Here are some splashes of marvelous from December, 2024

  • Tylenol & Ibuprofen, my MVPs of December.
  • This makes me want to stomp around the living room like a goblin with excellent rhythm.
  • These things:
  • Conclave. Power struggles? Stanley Tucci in a Vatican drama? Twist ending? I say yes, yes, and yes again.
  • I am not timely nor do I care. Sometimes, you just need a high-functioning sociopath with a penchant for good deeds to remind you that bad guys can be outsmarted. Do your research!

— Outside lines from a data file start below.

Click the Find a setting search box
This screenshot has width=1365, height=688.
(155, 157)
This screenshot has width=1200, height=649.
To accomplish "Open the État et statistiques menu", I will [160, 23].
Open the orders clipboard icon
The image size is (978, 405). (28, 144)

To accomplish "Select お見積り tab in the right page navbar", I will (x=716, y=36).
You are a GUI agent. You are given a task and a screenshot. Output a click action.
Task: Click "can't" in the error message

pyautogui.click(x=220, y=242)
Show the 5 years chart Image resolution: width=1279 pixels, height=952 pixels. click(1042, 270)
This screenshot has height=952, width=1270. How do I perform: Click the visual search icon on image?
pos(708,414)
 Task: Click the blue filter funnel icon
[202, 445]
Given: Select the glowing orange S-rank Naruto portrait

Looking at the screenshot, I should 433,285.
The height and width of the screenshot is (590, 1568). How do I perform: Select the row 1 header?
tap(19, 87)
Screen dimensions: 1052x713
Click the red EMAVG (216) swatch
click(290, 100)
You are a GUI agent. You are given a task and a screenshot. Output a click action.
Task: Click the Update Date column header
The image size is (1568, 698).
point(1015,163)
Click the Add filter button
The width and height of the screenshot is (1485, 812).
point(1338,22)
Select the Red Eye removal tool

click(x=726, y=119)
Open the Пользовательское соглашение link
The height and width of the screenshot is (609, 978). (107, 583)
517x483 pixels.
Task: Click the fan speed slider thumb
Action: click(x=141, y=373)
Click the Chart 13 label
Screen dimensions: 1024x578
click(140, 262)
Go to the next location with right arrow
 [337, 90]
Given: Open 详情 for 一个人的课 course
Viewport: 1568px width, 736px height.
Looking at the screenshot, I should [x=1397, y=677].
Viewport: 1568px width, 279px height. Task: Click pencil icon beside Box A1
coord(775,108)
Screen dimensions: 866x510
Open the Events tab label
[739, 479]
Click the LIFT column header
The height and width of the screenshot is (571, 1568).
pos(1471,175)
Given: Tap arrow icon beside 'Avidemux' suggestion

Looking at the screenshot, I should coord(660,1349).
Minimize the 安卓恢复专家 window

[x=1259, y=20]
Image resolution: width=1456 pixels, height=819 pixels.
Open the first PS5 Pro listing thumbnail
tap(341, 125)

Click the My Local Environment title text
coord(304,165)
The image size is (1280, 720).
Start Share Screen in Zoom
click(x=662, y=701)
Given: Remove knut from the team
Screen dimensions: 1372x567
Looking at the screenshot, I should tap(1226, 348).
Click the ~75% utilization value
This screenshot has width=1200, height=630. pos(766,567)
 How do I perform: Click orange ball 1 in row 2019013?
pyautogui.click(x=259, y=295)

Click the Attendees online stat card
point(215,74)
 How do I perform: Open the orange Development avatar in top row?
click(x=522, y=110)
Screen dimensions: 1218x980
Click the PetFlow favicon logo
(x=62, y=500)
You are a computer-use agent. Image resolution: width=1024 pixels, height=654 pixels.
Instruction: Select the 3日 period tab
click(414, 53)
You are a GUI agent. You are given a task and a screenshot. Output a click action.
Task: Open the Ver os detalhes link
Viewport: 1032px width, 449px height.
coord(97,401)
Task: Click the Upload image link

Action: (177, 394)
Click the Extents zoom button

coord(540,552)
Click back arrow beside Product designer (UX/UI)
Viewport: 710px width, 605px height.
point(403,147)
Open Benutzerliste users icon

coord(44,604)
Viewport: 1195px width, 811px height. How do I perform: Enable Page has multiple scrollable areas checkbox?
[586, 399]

  • Cross. If this doesn’t catapult Aldis Hodge, Samantha Walkes, and Isaiah Mustafa into super-DUPER-stardom, I will personally riot.
  • Once a year, we dress up fancy and go out for steak and gruyere scalloped potatoes, measuring time by how few leftovers we bring home. (This year, practically none.) We laughed, we ate, and we unraveled the mysteries of life — like why a bread basket feels like pure magic, whether the Bears will ever resemble even adulterated magic, and boring things like the stock market. The evening offered glimpses through the veil of time — tiny windows into the future and brilliant flashes of the past. I hope we do this forever. How lucky I am. 
  • We’ll float between two worlds…until everyone we love is safe.
  • Here’s some perfection for you
  • Grace Paley is an author I keep promising to revisit. Coming across this gem reminds me to get to it. Life is short. 
  • The Only Emperor is a grand poem if only because author David Shapiro speaks directly to me in the first line.
  • I appreciate the NYT giving me a head start on my “what do I read next” anxiety. These looked interesting. (Here’s a link for you to make your own list.)

Thank you for being here with me. I hope 2025 is the love story you need: warm, weird, and wonderfully uncatastrophic.